Could you quote the Toffee thread word for word, starting at "LOl he is one" and stopping after "we got her!"?

START Text excerpt

# Toffee the sand-dog



## Mese (Jun 5, 2008)

We've just got back from our hols and I thought id share my fave photos taken down there (North wales) of my Toffee


----------



## Guest (Jul 15, 2008)

blimey hes grown  still as gorgeous as eva


----------



## Mese (Jun 5, 2008)

lol, everyone says that , but I cant see it much ... I guess its cos im with him 24/7


----------



## Guest (Jul 15, 2008)

What a fabulous boy! He looks as if he's having so much fun!


----------



## griffpan (Feb 2, 2008)

fab photos, he had a brill time by the looks of it


----------



## cav (May 23, 2008)

I think he as enjoyed his holiday..


----------



## englishrose943 (Feb 7, 2008)

Brill pics looks like he had fun


----------



## paws (Jun 16, 2008)

Lovly pics ,hes gorgeous an luv his name


----------



## noushka05 (Mar 28, 2008)

looks like Toffee had a lovely holiday


----------



## Chance (Jul 8, 2008)

WOW!

Toffee is one lucky dog. I hope I get taken out for days like that!


----------



## andrea 35 (Nov 22, 2007)

LOl he is one happy puppy !!! will have to post pics of our hols when weve been .


----------



## littlecomet (Dec 24, 2008)

omg! your dog looks like my dog! 

we got our Toffee, from wales in september 2007, from lanelli dogs home.

look here's my toffee..i took that photo just afte we got her!

i wonder if they are related in any way?  :thumbup:
(my toffs a girl) lol cool!










here's her site, 
Toffee

cool dog! are they related..? would be cool if they were..lol


----------



## Mese (Jun 5, 2008)

awww she's a sweetie 
I got my boy from a farm just down the road from us , so I doubt they are related 
would have been neat though , lol


----------



## Guest (Dec 24, 2008)

Ahh he's gorgeous!  beautiful photos x


----------



## crazydoglover (Dec 14, 2008)

he is a stunning dog!

really gorgeous, i bet people tell you that all the time


----------

END Text excerpt
START Rows

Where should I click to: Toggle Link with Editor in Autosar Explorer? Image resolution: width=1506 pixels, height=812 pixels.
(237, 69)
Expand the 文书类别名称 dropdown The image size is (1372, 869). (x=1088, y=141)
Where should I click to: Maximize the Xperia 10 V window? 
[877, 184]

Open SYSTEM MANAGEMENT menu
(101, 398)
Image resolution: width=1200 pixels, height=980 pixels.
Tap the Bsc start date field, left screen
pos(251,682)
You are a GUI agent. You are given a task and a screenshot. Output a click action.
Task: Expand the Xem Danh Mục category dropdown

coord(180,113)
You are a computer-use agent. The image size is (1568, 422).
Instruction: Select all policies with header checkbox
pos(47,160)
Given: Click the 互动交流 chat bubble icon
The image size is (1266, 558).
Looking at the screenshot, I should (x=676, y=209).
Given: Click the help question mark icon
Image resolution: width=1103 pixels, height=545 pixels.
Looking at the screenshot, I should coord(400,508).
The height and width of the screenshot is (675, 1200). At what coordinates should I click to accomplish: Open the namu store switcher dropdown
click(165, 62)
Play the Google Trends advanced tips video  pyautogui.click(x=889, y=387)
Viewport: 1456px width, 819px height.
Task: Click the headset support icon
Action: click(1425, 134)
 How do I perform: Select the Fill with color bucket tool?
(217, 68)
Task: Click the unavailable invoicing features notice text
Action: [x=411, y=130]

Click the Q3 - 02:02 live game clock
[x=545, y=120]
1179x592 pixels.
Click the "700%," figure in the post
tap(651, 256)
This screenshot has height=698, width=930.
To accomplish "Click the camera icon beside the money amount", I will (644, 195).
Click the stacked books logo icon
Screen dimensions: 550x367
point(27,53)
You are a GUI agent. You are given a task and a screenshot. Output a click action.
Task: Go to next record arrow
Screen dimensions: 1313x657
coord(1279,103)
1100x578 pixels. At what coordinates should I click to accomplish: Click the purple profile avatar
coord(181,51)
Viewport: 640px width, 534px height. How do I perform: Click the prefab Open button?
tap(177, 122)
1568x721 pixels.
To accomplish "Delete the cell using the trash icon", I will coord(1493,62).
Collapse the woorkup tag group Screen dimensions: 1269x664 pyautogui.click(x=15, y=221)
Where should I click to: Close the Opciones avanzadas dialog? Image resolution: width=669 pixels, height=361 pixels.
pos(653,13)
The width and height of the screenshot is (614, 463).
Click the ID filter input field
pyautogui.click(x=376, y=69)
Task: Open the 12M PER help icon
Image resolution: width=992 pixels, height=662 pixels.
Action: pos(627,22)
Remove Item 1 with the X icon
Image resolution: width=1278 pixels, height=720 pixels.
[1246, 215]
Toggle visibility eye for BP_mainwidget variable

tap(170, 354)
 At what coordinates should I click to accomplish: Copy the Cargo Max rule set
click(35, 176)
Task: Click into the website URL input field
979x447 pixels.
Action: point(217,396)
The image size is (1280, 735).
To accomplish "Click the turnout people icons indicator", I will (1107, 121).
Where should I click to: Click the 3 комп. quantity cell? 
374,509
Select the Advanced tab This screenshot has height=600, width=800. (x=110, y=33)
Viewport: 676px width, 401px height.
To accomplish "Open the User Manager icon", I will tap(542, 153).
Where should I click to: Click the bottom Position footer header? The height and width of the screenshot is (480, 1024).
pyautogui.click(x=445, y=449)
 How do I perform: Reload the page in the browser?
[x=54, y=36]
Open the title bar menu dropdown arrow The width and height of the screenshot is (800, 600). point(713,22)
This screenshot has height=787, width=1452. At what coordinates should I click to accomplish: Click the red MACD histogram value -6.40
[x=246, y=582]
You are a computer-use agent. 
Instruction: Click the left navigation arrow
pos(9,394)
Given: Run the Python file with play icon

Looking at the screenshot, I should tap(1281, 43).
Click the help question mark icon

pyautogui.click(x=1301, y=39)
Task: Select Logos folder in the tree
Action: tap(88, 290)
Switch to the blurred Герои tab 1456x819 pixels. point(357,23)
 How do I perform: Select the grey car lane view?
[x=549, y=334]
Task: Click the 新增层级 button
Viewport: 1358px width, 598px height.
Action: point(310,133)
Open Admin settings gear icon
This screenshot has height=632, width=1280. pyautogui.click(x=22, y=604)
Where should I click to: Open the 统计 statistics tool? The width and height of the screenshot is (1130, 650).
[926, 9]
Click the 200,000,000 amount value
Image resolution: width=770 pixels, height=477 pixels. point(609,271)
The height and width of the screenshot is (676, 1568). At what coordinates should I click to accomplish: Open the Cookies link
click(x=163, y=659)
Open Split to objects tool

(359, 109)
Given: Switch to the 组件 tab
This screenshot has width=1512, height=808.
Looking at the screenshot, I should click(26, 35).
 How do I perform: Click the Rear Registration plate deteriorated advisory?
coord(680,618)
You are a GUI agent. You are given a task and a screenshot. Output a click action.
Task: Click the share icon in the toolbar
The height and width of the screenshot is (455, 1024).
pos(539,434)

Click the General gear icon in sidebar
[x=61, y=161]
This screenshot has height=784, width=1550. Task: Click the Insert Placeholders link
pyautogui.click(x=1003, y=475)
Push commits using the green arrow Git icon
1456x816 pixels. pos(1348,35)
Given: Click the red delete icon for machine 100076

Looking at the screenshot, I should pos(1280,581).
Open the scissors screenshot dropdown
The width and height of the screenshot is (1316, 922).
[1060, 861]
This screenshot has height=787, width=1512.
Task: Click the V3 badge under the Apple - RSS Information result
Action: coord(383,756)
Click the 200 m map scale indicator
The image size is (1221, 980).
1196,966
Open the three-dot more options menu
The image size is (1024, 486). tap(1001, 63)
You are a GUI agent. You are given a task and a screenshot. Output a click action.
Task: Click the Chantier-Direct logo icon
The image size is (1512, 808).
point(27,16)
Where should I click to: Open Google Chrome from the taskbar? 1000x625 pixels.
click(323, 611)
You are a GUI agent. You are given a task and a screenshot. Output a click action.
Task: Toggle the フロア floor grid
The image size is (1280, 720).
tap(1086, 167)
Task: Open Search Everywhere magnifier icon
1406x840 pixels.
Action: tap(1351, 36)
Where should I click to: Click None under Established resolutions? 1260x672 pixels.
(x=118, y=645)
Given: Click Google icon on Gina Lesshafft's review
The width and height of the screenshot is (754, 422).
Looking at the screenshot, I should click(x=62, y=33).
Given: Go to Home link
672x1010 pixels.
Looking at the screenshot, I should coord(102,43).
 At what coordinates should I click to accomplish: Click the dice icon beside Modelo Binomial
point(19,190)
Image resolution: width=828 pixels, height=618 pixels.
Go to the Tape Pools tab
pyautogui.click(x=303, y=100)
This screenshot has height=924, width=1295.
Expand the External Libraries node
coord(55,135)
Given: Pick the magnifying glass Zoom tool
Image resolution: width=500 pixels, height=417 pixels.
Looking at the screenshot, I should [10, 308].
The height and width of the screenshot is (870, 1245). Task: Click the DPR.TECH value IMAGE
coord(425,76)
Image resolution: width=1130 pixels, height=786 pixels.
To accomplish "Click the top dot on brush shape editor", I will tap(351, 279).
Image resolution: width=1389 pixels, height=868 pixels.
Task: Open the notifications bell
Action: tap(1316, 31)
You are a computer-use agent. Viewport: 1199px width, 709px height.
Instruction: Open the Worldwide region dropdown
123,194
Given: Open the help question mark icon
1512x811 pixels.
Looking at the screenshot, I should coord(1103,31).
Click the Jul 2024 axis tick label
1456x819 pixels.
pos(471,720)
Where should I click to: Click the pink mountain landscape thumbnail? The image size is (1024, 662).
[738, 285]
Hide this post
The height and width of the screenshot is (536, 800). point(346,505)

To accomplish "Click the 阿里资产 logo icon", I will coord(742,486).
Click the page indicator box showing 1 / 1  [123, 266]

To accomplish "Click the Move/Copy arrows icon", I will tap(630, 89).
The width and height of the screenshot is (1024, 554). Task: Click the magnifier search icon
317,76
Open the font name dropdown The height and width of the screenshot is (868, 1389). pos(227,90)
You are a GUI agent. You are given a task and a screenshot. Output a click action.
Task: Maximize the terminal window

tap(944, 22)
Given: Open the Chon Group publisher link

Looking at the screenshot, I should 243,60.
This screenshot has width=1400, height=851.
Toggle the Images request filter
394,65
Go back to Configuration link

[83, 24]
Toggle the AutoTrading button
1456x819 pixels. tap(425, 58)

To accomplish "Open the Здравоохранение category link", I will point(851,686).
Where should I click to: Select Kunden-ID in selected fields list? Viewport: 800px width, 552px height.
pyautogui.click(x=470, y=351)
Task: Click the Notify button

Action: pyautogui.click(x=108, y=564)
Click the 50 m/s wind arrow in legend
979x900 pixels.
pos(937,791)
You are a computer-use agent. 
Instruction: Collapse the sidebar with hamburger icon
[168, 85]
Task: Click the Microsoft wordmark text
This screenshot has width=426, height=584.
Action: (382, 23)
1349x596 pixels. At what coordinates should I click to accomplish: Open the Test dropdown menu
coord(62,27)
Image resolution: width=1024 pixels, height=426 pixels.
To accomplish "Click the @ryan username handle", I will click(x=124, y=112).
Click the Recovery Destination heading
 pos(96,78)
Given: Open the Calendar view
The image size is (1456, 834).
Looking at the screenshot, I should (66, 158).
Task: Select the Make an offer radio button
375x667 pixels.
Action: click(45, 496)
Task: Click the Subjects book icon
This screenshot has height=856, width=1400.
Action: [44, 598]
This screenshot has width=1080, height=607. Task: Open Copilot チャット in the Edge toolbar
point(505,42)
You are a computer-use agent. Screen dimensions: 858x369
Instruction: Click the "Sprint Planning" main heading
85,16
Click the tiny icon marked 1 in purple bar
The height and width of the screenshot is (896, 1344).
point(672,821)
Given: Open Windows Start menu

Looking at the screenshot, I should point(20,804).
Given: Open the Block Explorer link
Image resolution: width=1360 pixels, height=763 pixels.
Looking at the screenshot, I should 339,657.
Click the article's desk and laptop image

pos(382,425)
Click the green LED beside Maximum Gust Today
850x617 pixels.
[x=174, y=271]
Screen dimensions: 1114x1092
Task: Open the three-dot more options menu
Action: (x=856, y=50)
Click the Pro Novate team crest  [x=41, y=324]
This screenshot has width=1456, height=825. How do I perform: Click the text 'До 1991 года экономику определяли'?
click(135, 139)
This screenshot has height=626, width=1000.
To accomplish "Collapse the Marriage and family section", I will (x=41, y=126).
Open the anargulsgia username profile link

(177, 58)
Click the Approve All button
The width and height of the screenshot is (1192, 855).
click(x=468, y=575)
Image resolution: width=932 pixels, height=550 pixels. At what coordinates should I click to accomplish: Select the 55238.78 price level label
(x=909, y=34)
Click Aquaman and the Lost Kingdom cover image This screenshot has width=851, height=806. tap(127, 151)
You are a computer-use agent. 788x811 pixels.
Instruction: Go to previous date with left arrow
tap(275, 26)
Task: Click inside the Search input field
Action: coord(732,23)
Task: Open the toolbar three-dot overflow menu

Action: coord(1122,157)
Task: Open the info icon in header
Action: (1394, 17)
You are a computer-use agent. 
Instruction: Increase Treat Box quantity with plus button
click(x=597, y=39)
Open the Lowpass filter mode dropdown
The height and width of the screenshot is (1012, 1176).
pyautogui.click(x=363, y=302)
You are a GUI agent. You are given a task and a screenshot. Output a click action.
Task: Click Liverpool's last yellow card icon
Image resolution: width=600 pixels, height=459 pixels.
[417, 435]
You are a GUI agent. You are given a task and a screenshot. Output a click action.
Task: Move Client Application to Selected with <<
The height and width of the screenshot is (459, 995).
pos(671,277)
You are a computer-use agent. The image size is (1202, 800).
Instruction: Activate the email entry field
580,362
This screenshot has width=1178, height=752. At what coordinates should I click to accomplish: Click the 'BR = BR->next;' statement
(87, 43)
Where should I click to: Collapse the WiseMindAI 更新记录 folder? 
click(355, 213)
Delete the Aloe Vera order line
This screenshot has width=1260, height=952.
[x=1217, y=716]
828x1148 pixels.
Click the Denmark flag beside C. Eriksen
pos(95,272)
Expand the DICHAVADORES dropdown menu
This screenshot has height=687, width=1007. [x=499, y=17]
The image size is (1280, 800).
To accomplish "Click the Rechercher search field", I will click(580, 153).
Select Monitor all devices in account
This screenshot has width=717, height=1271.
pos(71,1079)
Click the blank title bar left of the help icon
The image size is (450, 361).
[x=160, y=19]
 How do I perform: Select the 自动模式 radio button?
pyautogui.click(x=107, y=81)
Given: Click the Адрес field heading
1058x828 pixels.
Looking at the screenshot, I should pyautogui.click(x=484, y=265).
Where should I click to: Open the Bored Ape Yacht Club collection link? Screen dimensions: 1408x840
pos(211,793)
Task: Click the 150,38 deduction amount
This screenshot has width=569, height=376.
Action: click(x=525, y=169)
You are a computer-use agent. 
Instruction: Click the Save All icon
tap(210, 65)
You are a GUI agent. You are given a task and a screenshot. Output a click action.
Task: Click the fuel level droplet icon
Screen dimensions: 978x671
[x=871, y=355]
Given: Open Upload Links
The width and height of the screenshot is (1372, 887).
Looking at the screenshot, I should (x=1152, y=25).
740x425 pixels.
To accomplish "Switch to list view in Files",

END Rows

**Worked answer**
LOl he is one happy puppy !!! will have to post pics of our hols when weve been .


----------



## littlecomet (Dec 24, 2008)

omg! your dog looks like my dog! 

we got our Toffee, from wales in september 2007, from lanelli dogs home.

look here's my toffee..i took that photo just afte we got her!